The world came tumbling down.


It took Mama and the townsfolk a week to excavate what was left of our bodies: crushed bones, squashed organs, dried blood. They decided that the cave-in was the result of an earthquake—though whether the disaster had been a punishment from God or a curse from the Devil, they couldn't deduce. It had killed me, after all, but also another… another, who's golden eyes still shone like blazing fires; who's spilt insides were as thick and black as liquefied tar.

Those who knew of Him screamed, crossing themselves and spitting on His remains. But to Him, the insults were meaningless.

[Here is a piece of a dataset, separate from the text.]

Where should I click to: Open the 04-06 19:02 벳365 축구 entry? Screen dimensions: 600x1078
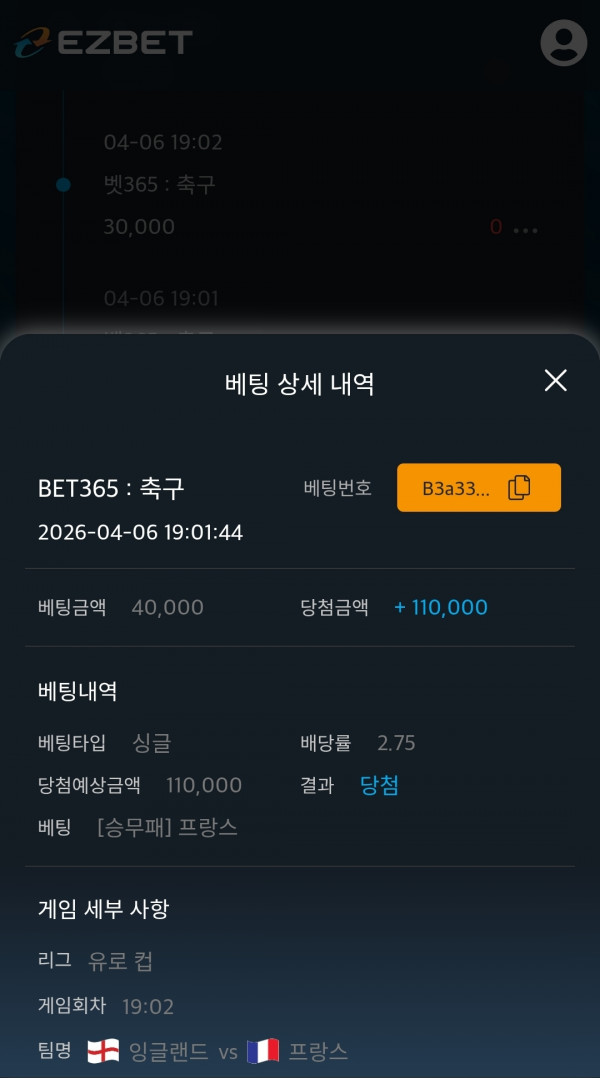(160, 185)
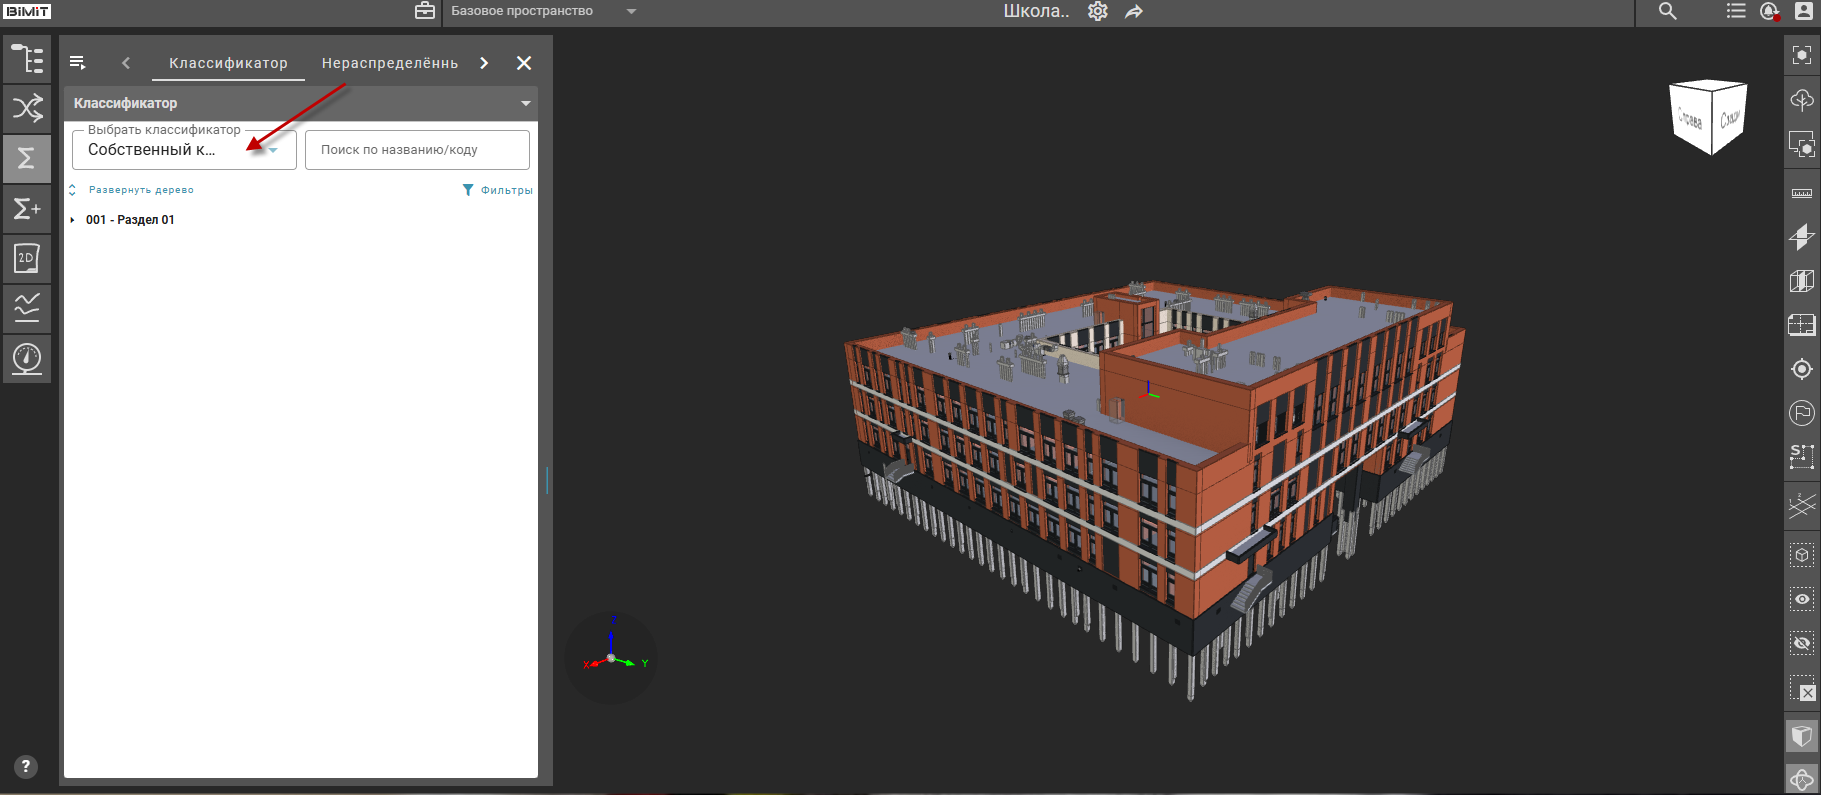Open the 2D document view icon
This screenshot has height=795, width=1821.
coord(27,258)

Soon after the unearthing, my mangled corpse was cremated with extravagant grace, my final sin apparently unknown. His was thrown into the ocean, left to disintegrate into nothingness. Sea foam frothed uncontrollably for weeks; winds thick with cinders encased the small city. Our final act of rebellion for, again, being separated—by something much larger and stronger than the Door.

But really, we didn't care anymore. Those bodies were of no further use… wasted masses of flesh and muscle, inanimate trash which had done nothing but trap us. Since then, our souls have broken free—free at last. Together at last. Forever. As was predestined.

One body.

One blood.

One soul.




"And the woman said, The serpent beguiled me, and I did eat."